I haven’t done anything to mark the day. I’m trying to eat, do the laundry, keep Ruthie from getting too whimpery. I need memorials on these days, but they always involve so much pain, and I am not sure I can handle even one more thing.

I have these bits of thoughts. They aren’t more coherent because I am sick, because I don’t have the energy to follow an idea through, because I feel too fragile to really pursue them.

But it seems to me that Annoushka has a trainload of happy memories with Natashka. Some of them have arrived and some are in the station and some are still on their way. I didn’t know they were from her—they didn’t come with a particular Annoushka stamp on them—but it seems that they did come from her. That they are part of her slice of my life, and they are just leaking out of her.

One theme that emerges out of them for me is how much like a girl Natalya made me feel. It’s hard to pin that down in words exactly, but it’s clear that’s how she sees me, as squarely situated within my gender identity. And it’s interesting, because I don’t feel that way in the rest of my life. On the one hand, the 2×2 idea of femininity makes it impossible to behave like a normal, gender-conforming girl in other contexts. There is something about it that makes you feel stripped of your gender and stripped of your sexuality. It is just too different from the mainstream, or it was in the community where I grew up. Others outside the 2x2s don’t necessarily see you as masculine, but maybe just as genderless and sexless.

So Annoushka is very girl, but not in the same way that Katya is. In a different way, that has maybe more spark, more activeness, more joy.

Alongside this, I’m realizing that Annoushka feels suicidal today. The happy memories surface for a bit and as I relax into them, I start to feel suicidal. The overwhelm and the despair are connected.

And I start to think that Annoushka has processed what has happened as a 10-year-old girl—all of it. The romantic relationship, the proposal, Natalya’s death. The body is not ten anymore and there are other parts processing all of these things in different ways some of which are more mature, but she has understood it as a 10-year-old girl would.

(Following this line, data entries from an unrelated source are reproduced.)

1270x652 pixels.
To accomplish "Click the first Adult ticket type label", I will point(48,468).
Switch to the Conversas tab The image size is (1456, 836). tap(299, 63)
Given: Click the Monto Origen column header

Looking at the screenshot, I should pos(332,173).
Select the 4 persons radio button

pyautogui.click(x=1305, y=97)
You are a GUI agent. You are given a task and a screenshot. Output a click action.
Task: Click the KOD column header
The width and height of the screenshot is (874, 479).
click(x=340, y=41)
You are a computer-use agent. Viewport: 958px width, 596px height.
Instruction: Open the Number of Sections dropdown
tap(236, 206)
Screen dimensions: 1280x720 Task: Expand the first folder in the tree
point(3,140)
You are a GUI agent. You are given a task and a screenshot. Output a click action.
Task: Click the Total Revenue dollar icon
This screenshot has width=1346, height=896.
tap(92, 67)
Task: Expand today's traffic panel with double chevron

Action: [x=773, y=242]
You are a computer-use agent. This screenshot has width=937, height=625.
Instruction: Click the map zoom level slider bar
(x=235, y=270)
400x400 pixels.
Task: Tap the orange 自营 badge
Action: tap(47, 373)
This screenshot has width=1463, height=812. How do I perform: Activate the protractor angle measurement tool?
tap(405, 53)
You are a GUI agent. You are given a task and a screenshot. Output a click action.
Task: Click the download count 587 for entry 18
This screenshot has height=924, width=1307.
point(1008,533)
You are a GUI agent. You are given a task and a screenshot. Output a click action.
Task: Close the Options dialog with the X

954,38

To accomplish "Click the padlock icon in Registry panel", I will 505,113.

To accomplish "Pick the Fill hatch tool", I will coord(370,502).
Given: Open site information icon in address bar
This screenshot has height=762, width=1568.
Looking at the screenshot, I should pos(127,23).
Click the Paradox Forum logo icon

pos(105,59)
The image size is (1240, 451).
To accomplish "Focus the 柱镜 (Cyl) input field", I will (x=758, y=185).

Which is basically as the end of the world.

I remember a little more about what ten-year-old girls are doing and thinking—or were in 1983. They were playing MASH and trying to predict who they might marry. They were wondering how many children they were going to have. They were suddenly giggling around boys and thinking about princes.

For a 10-year-old girl in those days, getting married and starting a family is the whole point and purpose of life. It’s the whole goal. Times changed maybe and we grew up a little and we started thinking about going to college perhaps or what kind of work we might want to do, but at 10 it was all about our relational futures.

So that is who Natalya proposes to. Not entirely, but in part. She proposes to this little, little girl who sees marriage and domestic life as the whole reason for her own existence.

Because of that, when Natalya dies, it is the end of the world for Annoushka. There is no Plan B for her. There cannot be another Natalya—the bond is too strong and too unique—and marriage is the whole reason for Annoushka to live. There is no one else she can have that kind of future with. She cannot marry someone else.

And so it is completely, entirely the end of the world.